What do the numbers mean and how can the average person understand them?
That’s exactly what three Cornell Summer Research Institute (CSRI) students set out to discover as they dove into three datasets on topics ranging from crime to rivers and archaeological pottery.
“It’s well known at this point that we are getting to a point where we have too much data to analyze,” said Assistant Professor of Statistics Tyler George. “Ten years ago there was a lot of data available, but you often had to pay for it, ask for it, or collect it yourself. Nowadays there’s so much being posted online. We have all this data and much of it isn’t organized or usable to the general public.”
That’s no problem for senior Brian Cochran and juniors Emma Jobe and Ashley Mink.

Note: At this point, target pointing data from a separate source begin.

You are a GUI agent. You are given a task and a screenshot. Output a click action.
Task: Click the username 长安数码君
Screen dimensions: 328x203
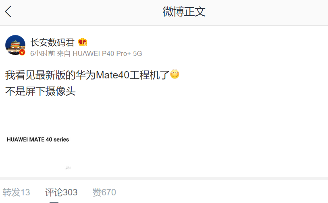coord(52,43)
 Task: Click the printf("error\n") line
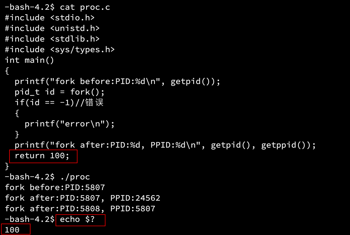pos(70,124)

They each selected a dataset to focus on for the eight weeks of CSRI, exploring the data to provide new answers to questions.
Projects
Cochran, a triple major in computer science, mathematics, and data science, teamed up with a Coe College chemistry professor, Marty St. Clair, to analyze the chemical concentrations in water samples St. Clair’s teams of students have been collecting from Iowa watersheds since 2002. He’s building an online dashboard that will be accessible to anyone.
“Some people who might be interested in this dashboard are people working in agriculture because agriculture has a pretty big effect on water quality and the creeks we are studying, people who are working in water treatment, or anyone just interested in learning a little bit more about watersheds,” Cochran said.
Mink, a business analytics and Spanish double major, is working alongside a nonprofit, both trying to better understand the same criminal justice data for the state of Minnesota. She will also create a public dashboard to make historical crime data easily accessible and understandable.
“For example, we are breaking down the crime rates in Hennepin County–where Minneapolis and St. Paul are located–by sex and race. We’re also looking at types of offenses such as those against person and property,” Mink said. “We found that across all of Minnesota, for the most part, property crimes had the largest incarceration rate.”
Jobe, a statistics major, is exploring data for Cornell’s William Deskin Professor of Chemistry Cindy Strong who has a long-running research project to understand the chemical composition of archaeological pottery pieces from 1,000 years ago.
“I think it’s interesting that just using chemistry and statistics you can make conclusions about ancient communities,” Jobe said.
Outcomes
The students met with George each day for an hour or two but did a lot of the research by themselves. They used statistical software, R, which is free and open source. Along with learning Python, statistics and data science majors all graduate with knowledge of how to use these two tools, which they’ll likely need for future jobs within their fields of study.
George says CSRI helps build problem-solving skills and sets them up for success after graduation.
“There’s a lot of research that supports that undergraduate research, undergraduate opportunities like this, are one of the largest components for student success after college,” George said. “There’s nothing better than actually getting to do something very similar to what you might do after graduation. It also helps students decide what their futures will hold.”
Mink, whose dream job is working for the FBI, says she’s learned a lot from her peers and her professor.
“I’d also be interested in doing data science and data research and data entry and things like that,” Mink said. “I thought this would be a really good opportunity to see if that is the path I would like to go down. I’ve come to the conclusion that I think it is.”
This was one of many research projects that unfolded on the Cornell College campus. Fifty-one students and 19 faculty members collaborated on intensive research projects across the liberal arts disciplines during the eight weeks of CSRI.